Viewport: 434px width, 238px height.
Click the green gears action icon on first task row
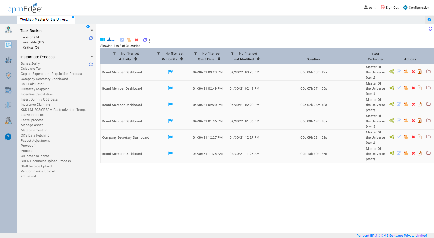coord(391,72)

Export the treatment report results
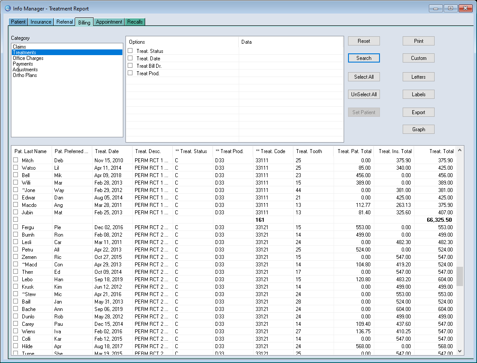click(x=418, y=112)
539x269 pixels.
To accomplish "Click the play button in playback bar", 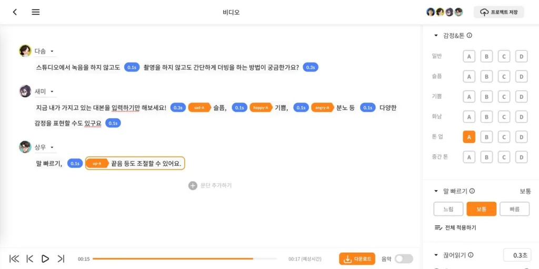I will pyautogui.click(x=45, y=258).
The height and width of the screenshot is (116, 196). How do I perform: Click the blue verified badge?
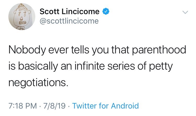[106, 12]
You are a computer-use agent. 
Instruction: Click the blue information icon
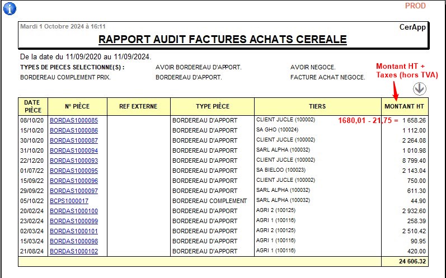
################
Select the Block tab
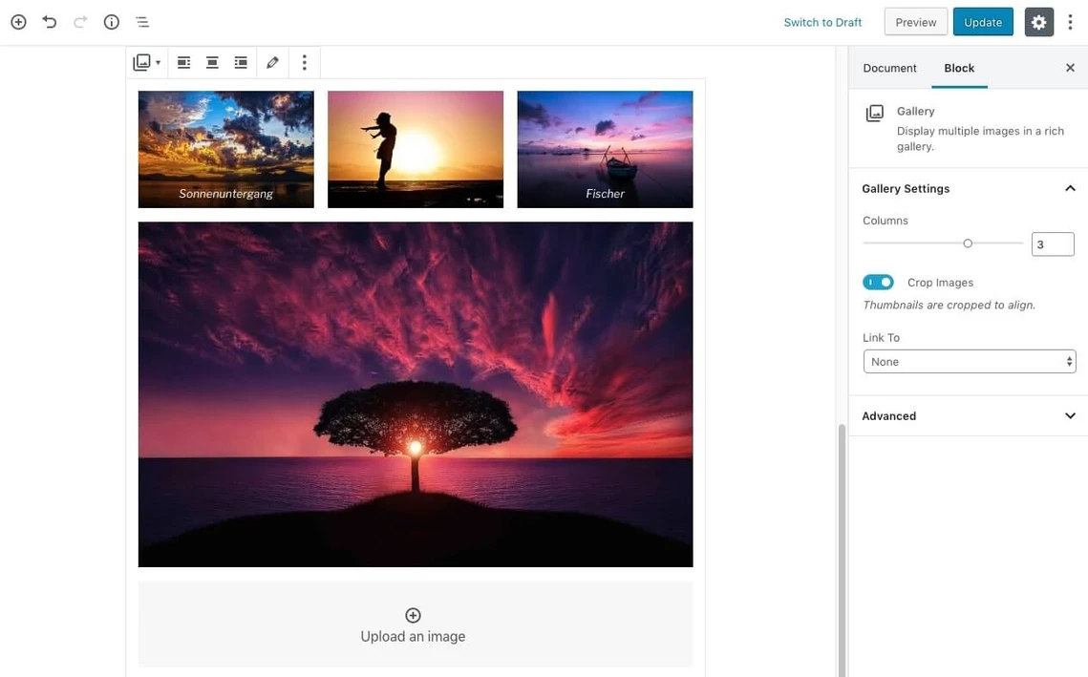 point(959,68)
################
### [REQUIRED ACTION]
Output only an exact transcription of the lines above from the one with "You are a computer-use agent." up to and including the one with "Instruction: Click the blue information icon".

### [ANSWER BOX]
You are a computer-use agent. 
Instruction: Click the blue information icon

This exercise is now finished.